§ **Aim of the exercise**:
Repeat, word for word, every line from the line holding "Screen dimensions: 988x750" through the final line of the entries below. Skip all pictures.

Collected data

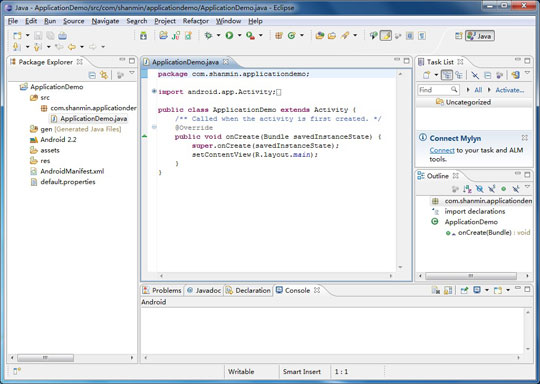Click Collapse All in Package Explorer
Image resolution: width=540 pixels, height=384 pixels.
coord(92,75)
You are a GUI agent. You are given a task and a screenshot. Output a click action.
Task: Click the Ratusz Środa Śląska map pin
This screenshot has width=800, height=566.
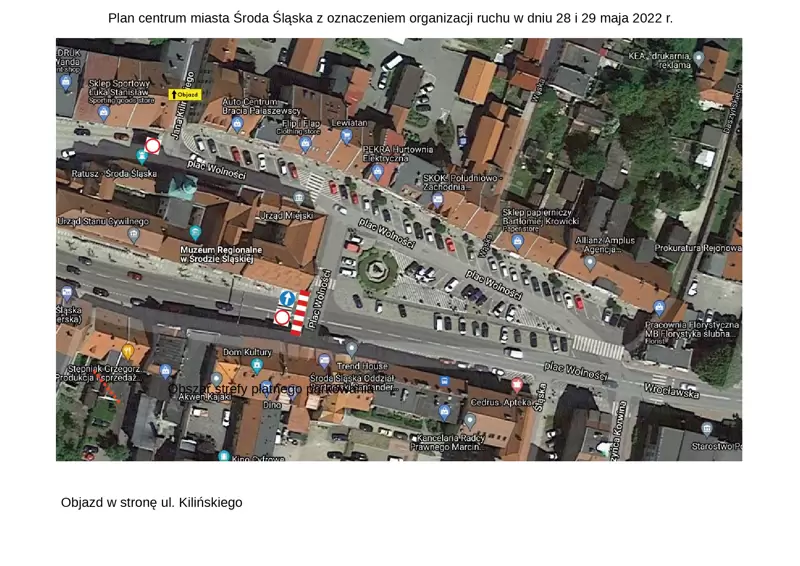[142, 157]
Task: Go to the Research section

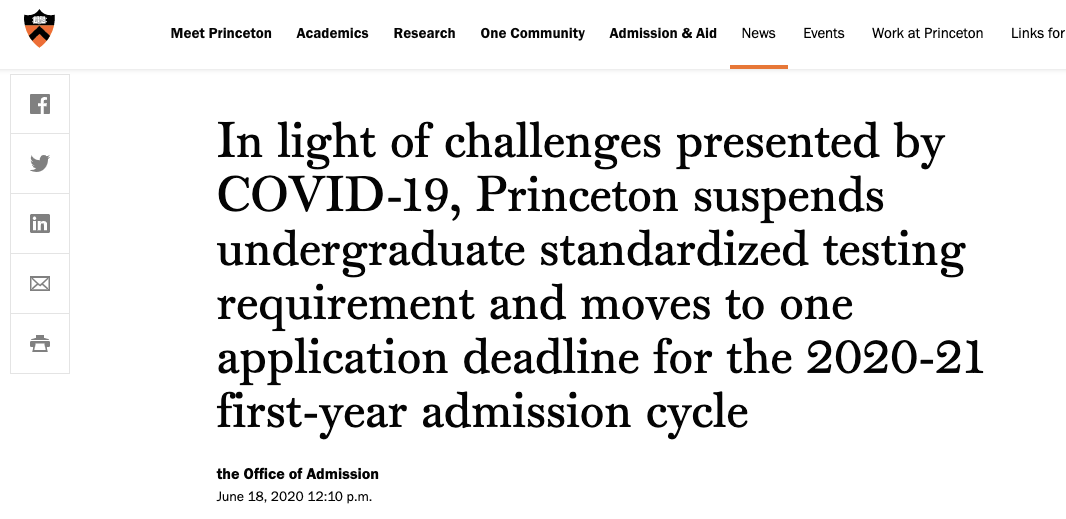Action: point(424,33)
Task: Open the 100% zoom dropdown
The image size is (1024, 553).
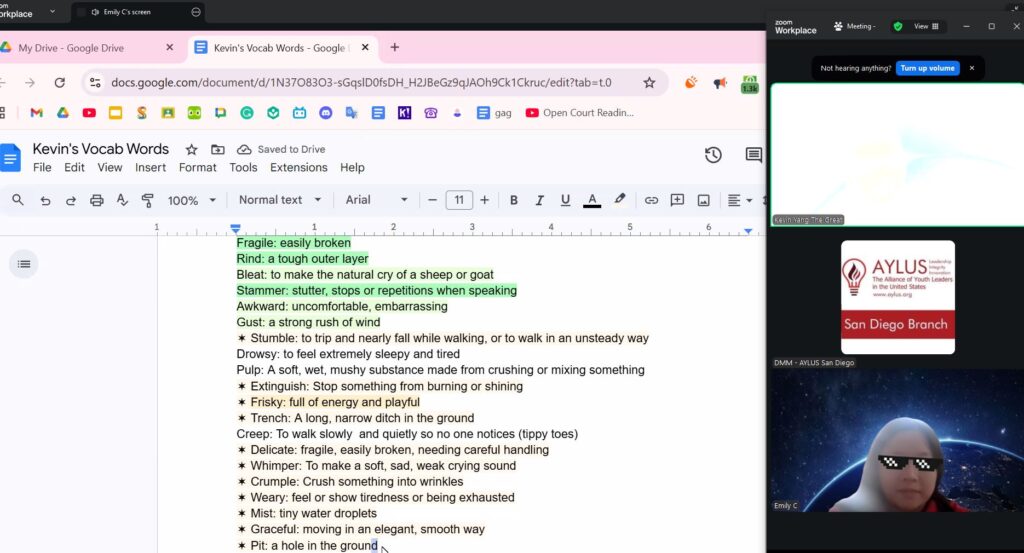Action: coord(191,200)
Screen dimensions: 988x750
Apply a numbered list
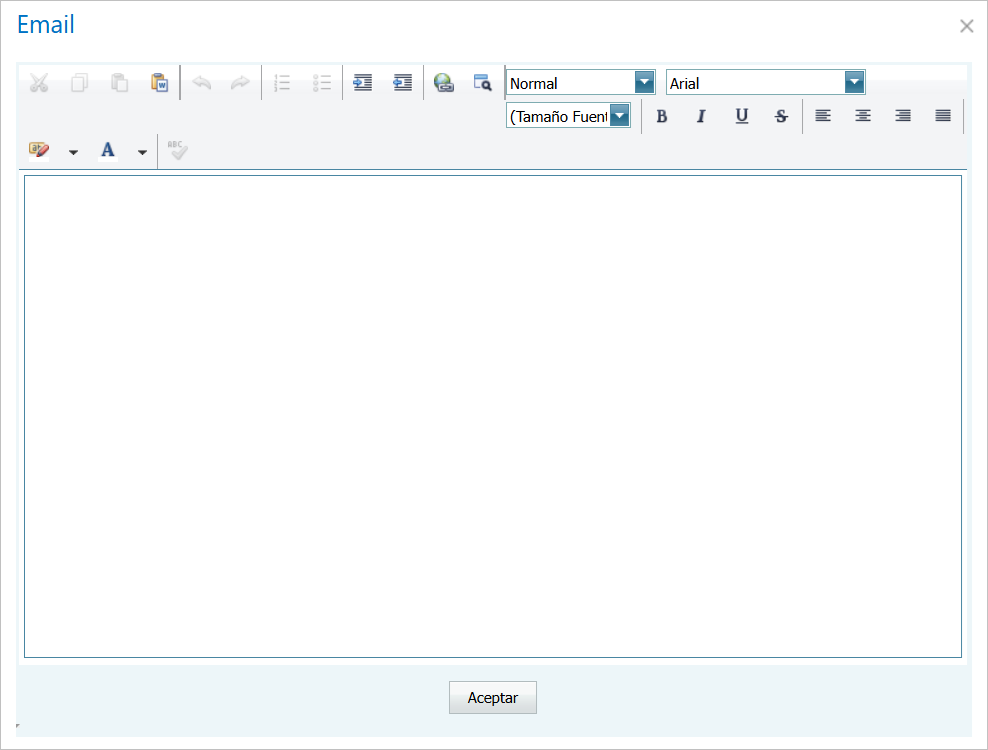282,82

§ **Exercise answer**:
Screen dimensions: 988x750
Apply a numbered list
282,82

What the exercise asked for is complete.